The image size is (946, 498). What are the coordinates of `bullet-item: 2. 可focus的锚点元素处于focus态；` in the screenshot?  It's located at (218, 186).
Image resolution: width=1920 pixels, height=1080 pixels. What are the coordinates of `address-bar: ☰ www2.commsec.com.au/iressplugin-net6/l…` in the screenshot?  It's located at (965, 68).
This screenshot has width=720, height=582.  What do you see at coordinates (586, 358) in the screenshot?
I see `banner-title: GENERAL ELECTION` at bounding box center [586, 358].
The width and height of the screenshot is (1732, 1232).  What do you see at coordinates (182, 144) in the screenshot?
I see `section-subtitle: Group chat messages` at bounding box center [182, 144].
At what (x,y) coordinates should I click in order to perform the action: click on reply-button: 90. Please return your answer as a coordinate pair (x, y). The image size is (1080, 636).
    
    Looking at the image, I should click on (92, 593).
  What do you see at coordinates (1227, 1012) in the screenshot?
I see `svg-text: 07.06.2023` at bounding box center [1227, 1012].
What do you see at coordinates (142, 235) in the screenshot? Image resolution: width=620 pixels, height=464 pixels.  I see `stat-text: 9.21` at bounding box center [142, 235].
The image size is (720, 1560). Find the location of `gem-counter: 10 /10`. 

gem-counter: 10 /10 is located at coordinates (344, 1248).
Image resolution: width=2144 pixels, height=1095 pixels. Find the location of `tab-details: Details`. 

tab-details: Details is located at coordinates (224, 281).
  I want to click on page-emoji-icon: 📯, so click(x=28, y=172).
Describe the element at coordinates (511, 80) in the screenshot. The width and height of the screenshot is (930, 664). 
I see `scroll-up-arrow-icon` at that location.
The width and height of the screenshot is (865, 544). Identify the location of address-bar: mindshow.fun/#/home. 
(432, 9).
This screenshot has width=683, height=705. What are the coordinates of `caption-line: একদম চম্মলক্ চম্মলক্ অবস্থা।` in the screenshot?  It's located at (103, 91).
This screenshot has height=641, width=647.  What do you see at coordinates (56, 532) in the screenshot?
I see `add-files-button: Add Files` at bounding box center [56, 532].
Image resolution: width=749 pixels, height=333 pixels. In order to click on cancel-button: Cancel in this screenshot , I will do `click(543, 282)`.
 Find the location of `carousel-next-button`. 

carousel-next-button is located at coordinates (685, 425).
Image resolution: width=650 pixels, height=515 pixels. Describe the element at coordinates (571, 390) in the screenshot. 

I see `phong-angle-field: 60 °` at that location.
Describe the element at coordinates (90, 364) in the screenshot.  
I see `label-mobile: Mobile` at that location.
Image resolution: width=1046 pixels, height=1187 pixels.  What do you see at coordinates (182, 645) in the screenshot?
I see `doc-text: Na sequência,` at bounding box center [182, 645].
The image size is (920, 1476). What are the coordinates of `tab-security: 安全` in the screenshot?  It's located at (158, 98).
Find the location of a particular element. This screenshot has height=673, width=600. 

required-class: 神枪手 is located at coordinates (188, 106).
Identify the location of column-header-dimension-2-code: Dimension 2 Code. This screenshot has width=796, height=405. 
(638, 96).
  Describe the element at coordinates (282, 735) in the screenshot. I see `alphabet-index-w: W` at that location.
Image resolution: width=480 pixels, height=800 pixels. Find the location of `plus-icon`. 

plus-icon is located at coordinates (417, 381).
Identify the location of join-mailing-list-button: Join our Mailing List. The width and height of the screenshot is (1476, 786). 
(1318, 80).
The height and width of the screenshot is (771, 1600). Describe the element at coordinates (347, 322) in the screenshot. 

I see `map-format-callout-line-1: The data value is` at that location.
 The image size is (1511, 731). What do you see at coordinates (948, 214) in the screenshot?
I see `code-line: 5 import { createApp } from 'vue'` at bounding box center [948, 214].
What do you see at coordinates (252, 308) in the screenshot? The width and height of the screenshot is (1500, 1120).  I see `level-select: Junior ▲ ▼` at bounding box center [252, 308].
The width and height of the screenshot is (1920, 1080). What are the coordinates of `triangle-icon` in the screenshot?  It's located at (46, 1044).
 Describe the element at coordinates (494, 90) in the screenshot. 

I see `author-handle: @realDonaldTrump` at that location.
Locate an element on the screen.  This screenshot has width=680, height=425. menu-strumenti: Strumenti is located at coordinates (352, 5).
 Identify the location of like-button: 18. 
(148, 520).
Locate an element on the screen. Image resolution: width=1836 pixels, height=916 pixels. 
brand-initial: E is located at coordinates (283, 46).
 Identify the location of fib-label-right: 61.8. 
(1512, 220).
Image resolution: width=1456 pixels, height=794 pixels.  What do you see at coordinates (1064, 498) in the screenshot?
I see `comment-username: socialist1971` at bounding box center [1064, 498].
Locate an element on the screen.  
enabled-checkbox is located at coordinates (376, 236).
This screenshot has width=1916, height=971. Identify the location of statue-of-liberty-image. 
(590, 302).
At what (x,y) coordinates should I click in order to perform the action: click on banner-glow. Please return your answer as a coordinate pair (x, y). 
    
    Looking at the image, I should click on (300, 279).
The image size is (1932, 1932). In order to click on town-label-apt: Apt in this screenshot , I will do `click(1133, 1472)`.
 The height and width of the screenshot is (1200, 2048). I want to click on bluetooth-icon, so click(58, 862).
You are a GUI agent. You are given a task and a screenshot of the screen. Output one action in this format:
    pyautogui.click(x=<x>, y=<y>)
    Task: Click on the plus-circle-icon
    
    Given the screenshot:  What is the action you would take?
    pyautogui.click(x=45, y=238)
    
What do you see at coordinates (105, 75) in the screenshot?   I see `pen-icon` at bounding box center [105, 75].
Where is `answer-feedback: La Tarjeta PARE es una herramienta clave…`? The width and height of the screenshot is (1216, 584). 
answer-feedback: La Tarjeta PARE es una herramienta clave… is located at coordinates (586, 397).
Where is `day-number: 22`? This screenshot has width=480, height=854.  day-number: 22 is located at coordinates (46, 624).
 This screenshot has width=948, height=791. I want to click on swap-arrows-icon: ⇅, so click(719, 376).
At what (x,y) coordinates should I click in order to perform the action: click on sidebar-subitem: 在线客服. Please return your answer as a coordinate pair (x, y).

######

■ JOB: Lay out the material above as a Markdown table with two columns, Row and Line. Number each non-blank line in Row and put its text in Line.

■ SOLUTION FOR THIS EXERCISE:
| Row | Line |
|---|---|
| 1 | The image size is (946, 498). What are the coordinates of `bullet-item: 2. 可focus的锚点元素处于focus态；` in the screenshot?  It's located at (218, 186). |
| 2 | Image resolution: width=1920 pixels, height=1080 pixels. What are the coordinates of `address-bar: ☰ www2.commsec.com.au/iressplugin-net6/l…` in the screenshot?  It's located at (965, 68). |
| 3 | This screenshot has width=720, height=582.  What do you see at coordinates (586, 358) in the screenshot? |
| 4 | I see `banner-title: GENERAL ELECTION` at bounding box center [586, 358]. |
| 5 | The width and height of the screenshot is (1732, 1232).  What do you see at coordinates (182, 144) in the screenshot? |
| 6 | I see `section-subtitle: Group chat messages` at bounding box center [182, 144]. |
| 7 | At what (x,y) coordinates should I click in order to perform the action: click on reply-button: 90. Please return your answer as a coordinate pair (x, y). The image size is (1080, 636). |
| 8 |     Looking at the image, I should click on (92, 593). |
| 9 |   What do you see at coordinates (1227, 1012) in the screenshot? |
| 10 | I see `svg-text: 07.06.2023` at bounding box center [1227, 1012]. |
| 11 | What do you see at coordinates (142, 235) in the screenshot? Image resolution: width=620 pixels, height=464 pixels.  I see `stat-text: 9.21` at bounding box center [142, 235]. |
| 12 | The image size is (720, 1560). Find the location of `gem-counter: 10 /10`.  |
| 13 | gem-counter: 10 /10 is located at coordinates (344, 1248). |
| 14 | Image resolution: width=2144 pixels, height=1095 pixels. Find the location of `tab-details: Details`.  |
| 15 | tab-details: Details is located at coordinates (224, 281). |
| 16 |   I want to click on page-emoji-icon: 📯, so click(x=28, y=172). |
| 17 | Describe the element at coordinates (511, 80) in the screenshot. The width and height of the screenshot is (930, 664).  |
| 18 | I see `scroll-up-arrow-icon` at that location. |
| 19 | The width and height of the screenshot is (865, 544). Identify the location of address-bar: mindshow.fun/#/home.  |
| 20 | (432, 9). |
| 21 | This screenshot has width=683, height=705. What are the coordinates of `caption-line: একদম চম্মলক্ চম্মলক্ অবস্থা।` in the screenshot?  It's located at (103, 91). |
| 22 | This screenshot has height=641, width=647.  What do you see at coordinates (56, 532) in the screenshot? |
| 23 | I see `add-files-button: Add Files` at bounding box center [56, 532]. |
| 24 | Image resolution: width=749 pixels, height=333 pixels. In order to click on cancel-button: Cancel in this screenshot , I will do `click(543, 282)`. |
| 25 |  Find the location of `carousel-next-button`.  |
| 26 | carousel-next-button is located at coordinates (685, 425). |
| 27 | Image resolution: width=650 pixels, height=515 pixels. Describe the element at coordinates (571, 390) in the screenshot.  |
| 28 | I see `phong-angle-field: 60 °` at that location. |
| 29 | Describe the element at coordinates (90, 364) in the screenshot.   |
| 30 | I see `label-mobile: Mobile` at that location. |
| 31 | Image resolution: width=1046 pixels, height=1187 pixels.  What do you see at coordinates (182, 645) in the screenshot? |
| 32 | I see `doc-text: Na sequência,` at bounding box center [182, 645]. |
| 33 | The image size is (920, 1476). What are the coordinates of `tab-security: 安全` in the screenshot?  It's located at (158, 98). |
| 34 | Find the location of a particular element. This screenshot has height=673, width=600.  |
| 35 | required-class: 神枪手 is located at coordinates (188, 106). |
| 36 | Identify the location of column-header-dimension-2-code: Dimension 2 Code. This screenshot has width=796, height=405.  |
| 37 | (638, 96). |
| 38 |   Describe the element at coordinates (282, 735) in the screenshot. I see `alphabet-index-w: W` at that location. |
| 39 | Image resolution: width=480 pixels, height=800 pixels. Find the location of `plus-icon`.  |
| 40 | plus-icon is located at coordinates (417, 381). |
| 41 | Identify the location of join-mailing-list-button: Join our Mailing List. The width and height of the screenshot is (1476, 786).  |
| 42 | (1318, 80). |
| 43 | The height and width of the screenshot is (771, 1600). Describe the element at coordinates (347, 322) in the screenshot.  |
| 44 | I see `map-format-callout-line-1: The data value is` at that location. |
| 45 |  The image size is (1511, 731). What do you see at coordinates (948, 214) in the screenshot? |
| 46 | I see `code-line: 5 import { createApp } from 'vue'` at bounding box center [948, 214]. |
| 47 | What do you see at coordinates (252, 308) in the screenshot? The width and height of the screenshot is (1500, 1120).  I see `level-select: Junior ▲ ▼` at bounding box center [252, 308]. |
| 48 | The width and height of the screenshot is (1920, 1080). What are the coordinates of `triangle-icon` in the screenshot?  It's located at (46, 1044). |
| 49 |  Describe the element at coordinates (494, 90) in the screenshot.  |
| 50 | I see `author-handle: @realDonaldTrump` at that location. |
| 51 | Locate an element on the screen.  This screenshot has width=680, height=425. menu-strumenti: Strumenti is located at coordinates (352, 5). |
| 52 |  Identify the location of like-button: 18.  |
| 53 | (148, 520). |
| 54 | Locate an element on the screen. Image resolution: width=1836 pixels, height=916 pixels.  |
| 55 | brand-initial: E is located at coordinates (283, 46). |
| 56 |  Identify the location of fib-label-right: 61.8.  |
| 57 | (1512, 220). |
| 58 | Image resolution: width=1456 pixels, height=794 pixels.  What do you see at coordinates (1064, 498) in the screenshot? |
| 59 | I see `comment-username: socialist1971` at bounding box center [1064, 498]. |
| 60 | Locate an element on the screen.   |
| 61 | enabled-checkbox is located at coordinates (376, 236). |
| 62 | This screenshot has width=1916, height=971. Identify the location of statue-of-liberty-image.  |
| 63 | (590, 302). |
| 64 | At what (x,y) coordinates should I click in order to perform the action: click on banner-glow. Please return your answer as a coordinate pair (x, y).  |
| 65 |     Looking at the image, I should click on (300, 279). |
| 66 | The image size is (1932, 1932). In order to click on town-label-apt: Apt in this screenshot , I will do `click(1133, 1472)`. |
| 67 |  The height and width of the screenshot is (1200, 2048). I want to click on bluetooth-icon, so click(58, 862). |
| 68 | You are a GUI agent. You are given a task and a screenshot of the screen. Output one action in this format: |
| 69 |     pyautogui.click(x=<x>, y=<y>) |
| 70 |     Task: Click on the plus-circle-icon |
| 71 |     Given the screenshot:  What is the action you would take? |
| 72 |     pyautogui.click(x=45, y=238) |
| 73 | What do you see at coordinates (105, 75) in the screenshot?   I see `pen-icon` at bounding box center [105, 75]. |
| 74 | Where is `answer-feedback: La Tarjeta PARE es una herramienta clave…`? The width and height of the screenshot is (1216, 584).  |
| 75 | answer-feedback: La Tarjeta PARE es una herramienta clave… is located at coordinates (586, 397). |
| 76 | Where is `day-number: 22`? This screenshot has width=480, height=854.  day-number: 22 is located at coordinates (46, 624). |
| 77 |  This screenshot has width=948, height=791. I want to click on swap-arrows-icon: ⇅, so click(719, 376). |
| 78 | At what (x,y) coordinates should I click in order to perform the action: click on sidebar-subitem: 在线客服. Please return your answer as a coordinate pair (x, y). |